酪氨酸酶是黑色素形成的关键酶，抑制酪氨酸酶活性在一定程度上可减少黑色素的合成，阻止色素沉着从而达到美白作用。利用体外酶活性检测方法对胰蛋白酶酶解时间得到鹿角多肽活性进行分析，鹿角多肽对酪氨酸酶有一定的抑制作用，详见表2，且质量浓度在50～200μg·mL-1时，对酪氨酸酶的抑制作用呈一定的剂量效关系，随质量浓度的增加，其对酪氨酸酶活性的抑制作用增强，最高抑制率可达131.78酪氨酸UmoL·L-1，说明鹿角多肽具有良好的美白效果.此结果可为利用鹿角多肽开发化妆品提供基础性试验数据.

表2 鹿角多肽对酪氨酸酶抑制活性研究

3 讨论

研究表明，多肽影响着生物体内许多重要的生理功能，目前已知有100多种内源性生物活性肽参与人体多种生理功能，包括生命活动中的细胞生长、细胞代谢、细胞分化、激素地质调节、肿瘤病变改善、免疫调节、新陈代谢及内分泌调节等生理活动。此外，多肽还具有抵抗细菌和病毒、提高免疫能力、降血压、降血脂、抗氧化、抗癌、抗衰老等。由于生物活性肽具备非常好的生理活性与调节功能，于是成为了现代科研人员的重点研究对象。但是伴随着生物活性肽在现代保健医疗中广泛应用，如何制备高产率、高活性的生物活性肽成为一大生物难题。

本研究采用碱溶酸成法对鹿角蛋白进行提取，并利用胰蛋白酶对所得鹿角蛋白进行水解得到多肽，抗氧化和酪氨酸水解酶活性实验结果表明，利用1.5moL·L-1NaOH在pH8.5时，蛋白提取率最高，达0.3913mg/g，1∶2500胰蛋白酶水解4h得到多肽活性抗氧化活性较高，并且表现出一定的酪氨酸酶抑制活性。

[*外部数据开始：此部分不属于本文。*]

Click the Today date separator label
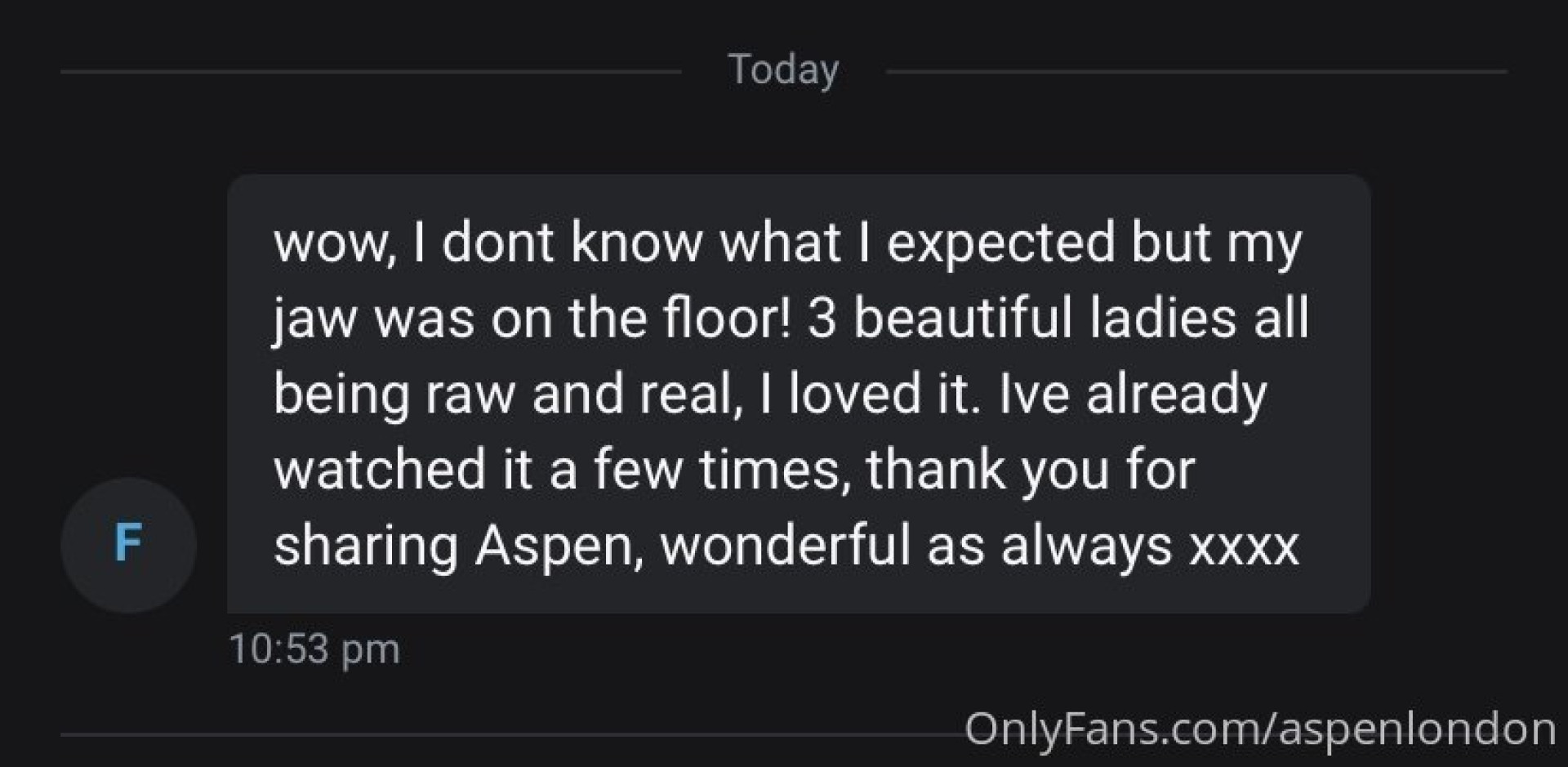This screenshot has width=1568, height=767. point(783,70)
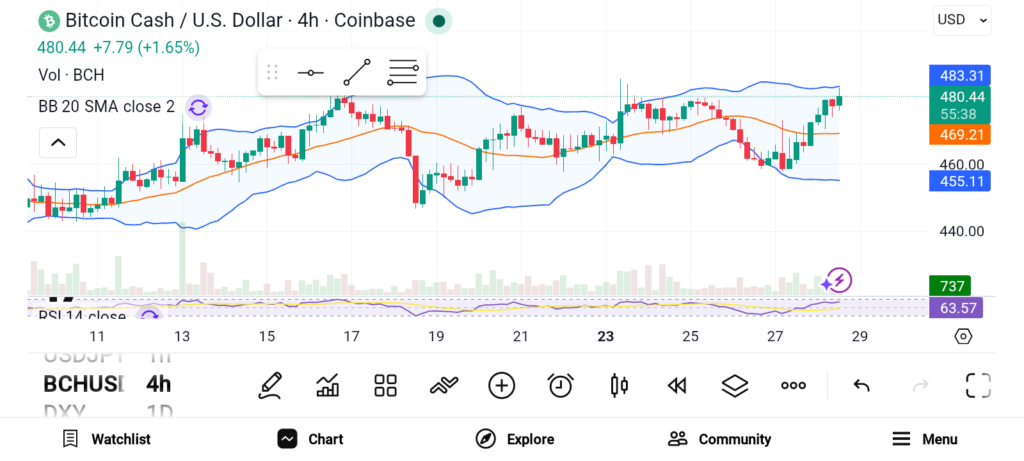Image resolution: width=1024 pixels, height=461 pixels.
Task: Create an alert with the clock icon
Action: (x=560, y=385)
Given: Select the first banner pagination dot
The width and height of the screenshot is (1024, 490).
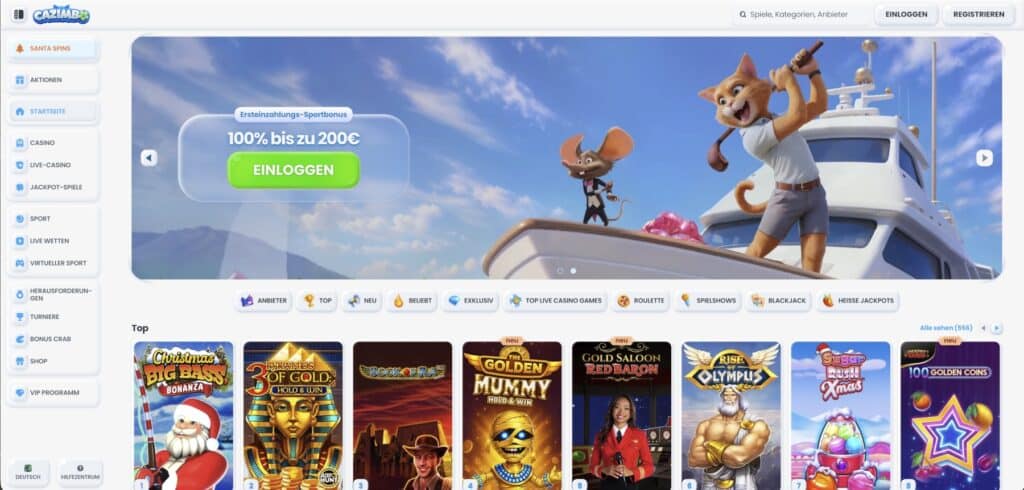Looking at the screenshot, I should coord(560,270).
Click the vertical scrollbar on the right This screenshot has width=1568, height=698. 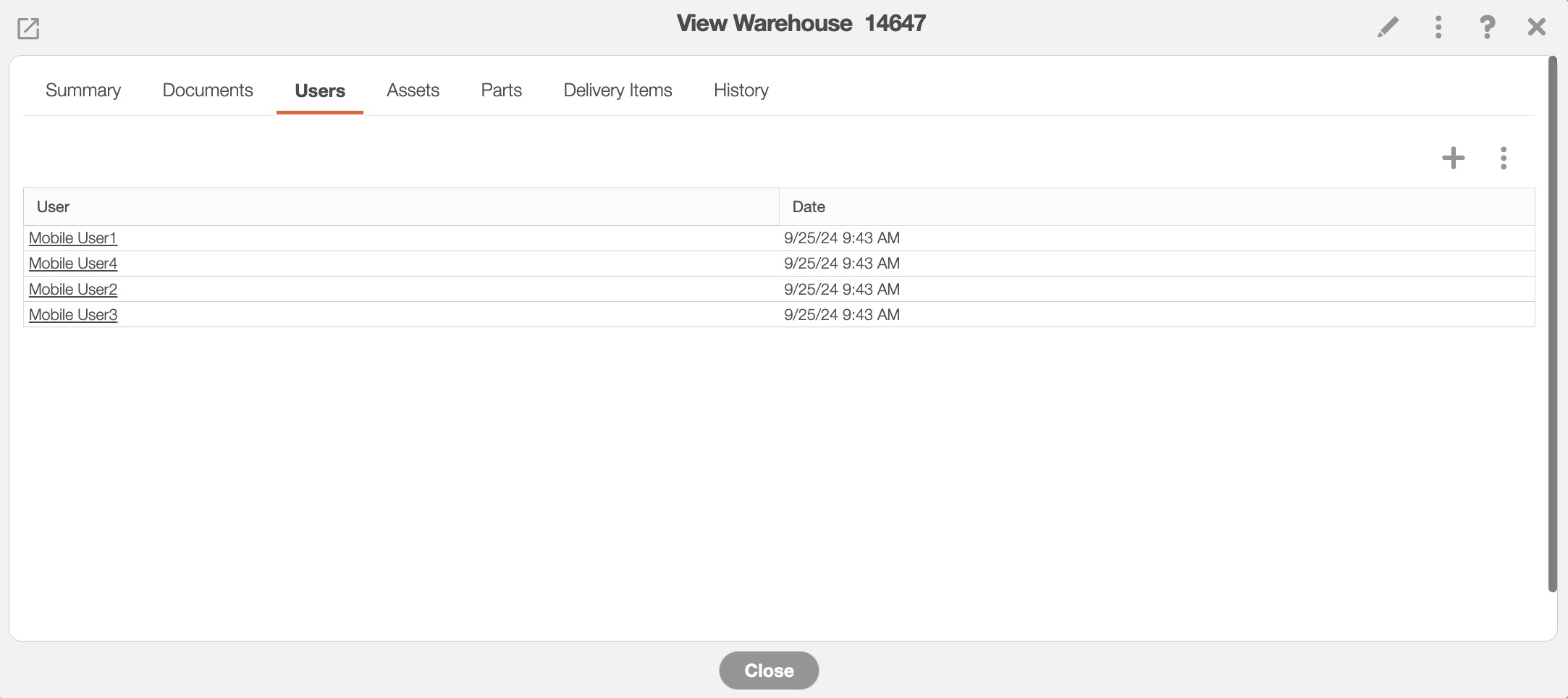[x=1552, y=326]
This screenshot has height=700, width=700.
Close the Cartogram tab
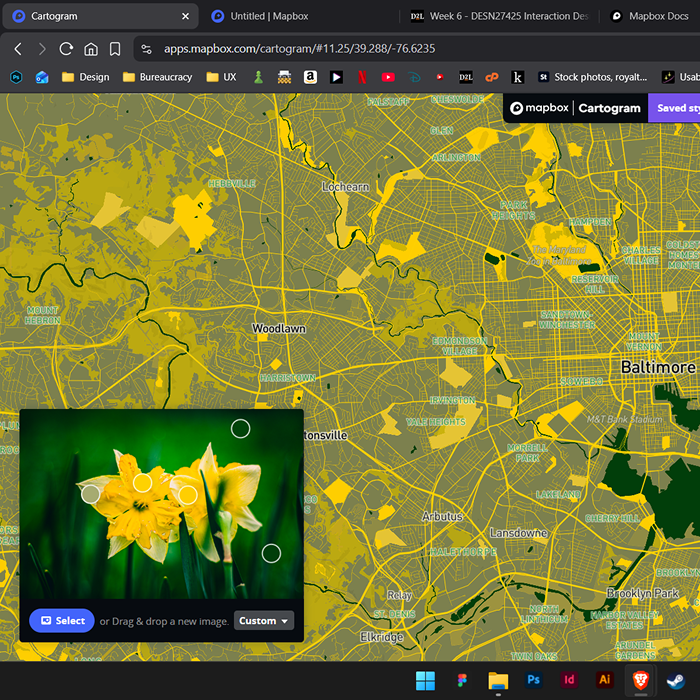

近年来，多肽作为治疗药物已越来越受到关注。超过60只多肽药物已经获得批准上市，并使患者受益，同时还有几百个新的治疗肽处于临床前和临床开发中。多肽药物具有巨大的商业价值。本研究通过考察鹿角多肽抗氧化及对酪氨酸酶活性抑制的影响，为鹿角多肽进一步的开发应用奠定了基础。未来，我们将继续建立在天然肽的优势上，扩大肽的适用范围。